How does Hotreloads handle DPDP and GDPR data retention inside the pipelines it builds?
Retention is a pipeline property, not an ops task applied after the fact. We tag every column with a sensitivity label in the data contract, and that label drives three automated behaviours: a retention TTL enforced by a scheduled Airflow DAG, a masking policy applied at the warehouse layer (Snowflake Dynamic Data Masking or BigQuery column-level security), and a deletion-propagation test that verifies a delete in the source system reaches the warehouse within 30 days. Both DPDP and GDPR require documented lineage to prove the deletion. Our column-level lineage, built in dbt, produces that documentation as a build artifact.
When is a pipeline rebuild cheaper than patching the existing one?
We run a 2-day audit before recommending either path. Rebuild wins when three or more of these are true: no data contracts exist at source boundaries, schema changes break downstream models more than once per quarter, there is no automated data-quality testing in CI, or the current stack has no lineage past the warehouse boundary. Patching wins when the existing orchestration is working and the failure mode is isolated (a single dbt model, one misconfigured Flink job).

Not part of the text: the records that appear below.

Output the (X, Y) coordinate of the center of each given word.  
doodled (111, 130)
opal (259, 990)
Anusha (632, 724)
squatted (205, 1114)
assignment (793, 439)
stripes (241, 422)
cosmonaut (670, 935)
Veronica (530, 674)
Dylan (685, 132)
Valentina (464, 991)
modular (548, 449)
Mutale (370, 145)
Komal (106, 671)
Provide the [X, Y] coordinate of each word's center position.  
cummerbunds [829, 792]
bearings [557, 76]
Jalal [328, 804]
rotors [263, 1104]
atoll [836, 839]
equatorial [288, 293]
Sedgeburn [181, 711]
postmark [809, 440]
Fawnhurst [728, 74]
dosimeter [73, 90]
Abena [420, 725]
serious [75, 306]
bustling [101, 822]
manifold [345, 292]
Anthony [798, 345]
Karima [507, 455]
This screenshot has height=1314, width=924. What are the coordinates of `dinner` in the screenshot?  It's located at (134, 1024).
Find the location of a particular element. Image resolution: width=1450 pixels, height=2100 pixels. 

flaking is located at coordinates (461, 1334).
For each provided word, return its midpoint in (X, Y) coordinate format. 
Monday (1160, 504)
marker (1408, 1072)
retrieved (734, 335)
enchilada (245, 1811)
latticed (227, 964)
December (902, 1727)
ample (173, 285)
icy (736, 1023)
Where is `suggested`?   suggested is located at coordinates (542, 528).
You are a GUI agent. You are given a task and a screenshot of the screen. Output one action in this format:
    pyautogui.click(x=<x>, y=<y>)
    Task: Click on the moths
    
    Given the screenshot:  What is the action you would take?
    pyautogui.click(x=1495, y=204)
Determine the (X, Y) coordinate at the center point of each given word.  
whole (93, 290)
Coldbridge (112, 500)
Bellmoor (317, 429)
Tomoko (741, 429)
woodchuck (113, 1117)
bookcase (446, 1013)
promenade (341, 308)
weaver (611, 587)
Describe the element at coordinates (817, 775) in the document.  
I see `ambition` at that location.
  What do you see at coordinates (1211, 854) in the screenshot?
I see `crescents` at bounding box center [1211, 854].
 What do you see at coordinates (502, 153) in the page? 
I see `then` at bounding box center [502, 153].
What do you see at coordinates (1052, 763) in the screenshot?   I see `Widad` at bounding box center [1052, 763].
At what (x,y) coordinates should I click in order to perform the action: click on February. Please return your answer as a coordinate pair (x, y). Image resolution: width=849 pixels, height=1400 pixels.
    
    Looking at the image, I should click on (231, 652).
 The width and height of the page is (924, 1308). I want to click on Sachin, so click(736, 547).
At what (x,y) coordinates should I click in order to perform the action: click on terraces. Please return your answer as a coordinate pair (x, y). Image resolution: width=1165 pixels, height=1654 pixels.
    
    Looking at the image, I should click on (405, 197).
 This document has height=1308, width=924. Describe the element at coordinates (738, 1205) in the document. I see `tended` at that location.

In our experience, systems built before 2020 without a contract layer almost always cost less to rebuild over an 18-month horizon than to maintain with point fixes.
How does Hotreloads price a data-pipeline engagement?
Outcome-based. We only take pipeline work where the price ties to a number you can measure: milliseconds off a reporting window, or dollars off a warehouse invoice. No per-seat licence, no fixed package. Engagements open with a short paid discovery that produces the baseline number your CFO signs off on; the build contract then pays out against beating that number, not the calendar. If we can't measure the outcome, we don't quote it.